Effect of pretreatment of WM266–4 cells with caspase inibitors on levels of LC3-II and lamin A/C cleavage in the presence of 2155–14. (A) Representative western blot of lamin A/C in the presence of 10 μM caspase inibitors. (B) Representative western blot of LC3 in the presence of 10 μM caspase inibitors. (C) Quantification of western blot of cleaved lamin A/C in the presence of 10 μM caspase inibitors. (D) Quantification of western blot of LC3-II in the presence of 10 μM caspase inibitors. (E) Representative western blot of lamin A/C in the presence of 50 μM caspase inibitors. (F) Representative western blot of LC3 in the presence of 50 μM caspase inibitors. (G) Quantification of western blot of cleaved lamin A/C in the presence of 50 μM caspase inibitors. (H) Quantification of western blot of LC3-II in the presence of 50 μM caspase inibitors. One-way analysis of variance (ANOVA) was used followed by Dunnett post hoc test. The data shown were the mean ± SD, n=3. ***** - p<0.0001, *** - p<0.001, ** - p<0.01, * - p<0.05, ns - no significance. 2155–14 was tested at 100 μM. Rap/CHQ = Rapamycin (5 μM)/Chloroquine (10 μM).
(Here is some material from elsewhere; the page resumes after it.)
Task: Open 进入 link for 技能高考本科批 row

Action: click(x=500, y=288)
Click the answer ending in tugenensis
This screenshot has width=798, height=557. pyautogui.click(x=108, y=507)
Caspase 2 inh = Z-VDVAD-FMK, Caspase 6 inh = Z-VEID-FMK, Caspase 8 inh = Z-IETD-FMK, pan-Caspase inh = Z-VAD-FMK.

Fig. 14.

Effect of pre-treatment of WM266–4 cells with autophagy inhibitors on viability and levels of LC3-II and lamin A/C cleavage in the presence of 2155–14. (A) Representative western blot of lamin A/C. (B) Representative western blot of LC3. (C) Quantification of western blot of lamin A/C. 2155–14 was tested at 100 μM, LY and hydroxychloroquine (HCQ) were tested at 10 μM. (D) Quantification of western blot of LC3. The data shown are the mean ± SD, n=3. (E) Viability of WM266–4 cells after pre-treatment with autophagy inibitors in the presence of 2155–14. The data shown were the mean ± SD, n=6. One-way analysis of variance (ANOVA) was used followed by Dunnett post hoc test. ***** - p<0.0001, *** - p<0.001, ** - p<0.01, * - p<0.05, ns - no significance.

Fig. 15.

Effect of pretreatment of WM266–4 cells with ER stress inhibitors on viability in the presence of 2155–14. (A) WM266–4 cell viability 24 h after 2155–14 addition. (B) WM266–4 cell viability 72 h after 2155–14 addition. 2155–14 was tested at 100 μM, STF-83010 (STF) was tested at 60 μM, N-acetyl cysteine (NAC) was tested at 10 μM, and GSK2606414 (GSK) was tested at 1 μM. The data shown were the mean ± SD, n=6. One-way analysis of variance (ANOVA) was used followed by Dunnett post hoc test. ***** -p<0.0001, *** - p<0.001, ** - p<0.01, * - p<0.05, ns - no significance.

Fig. 16.

Proposed mechanism of action of 2155–14.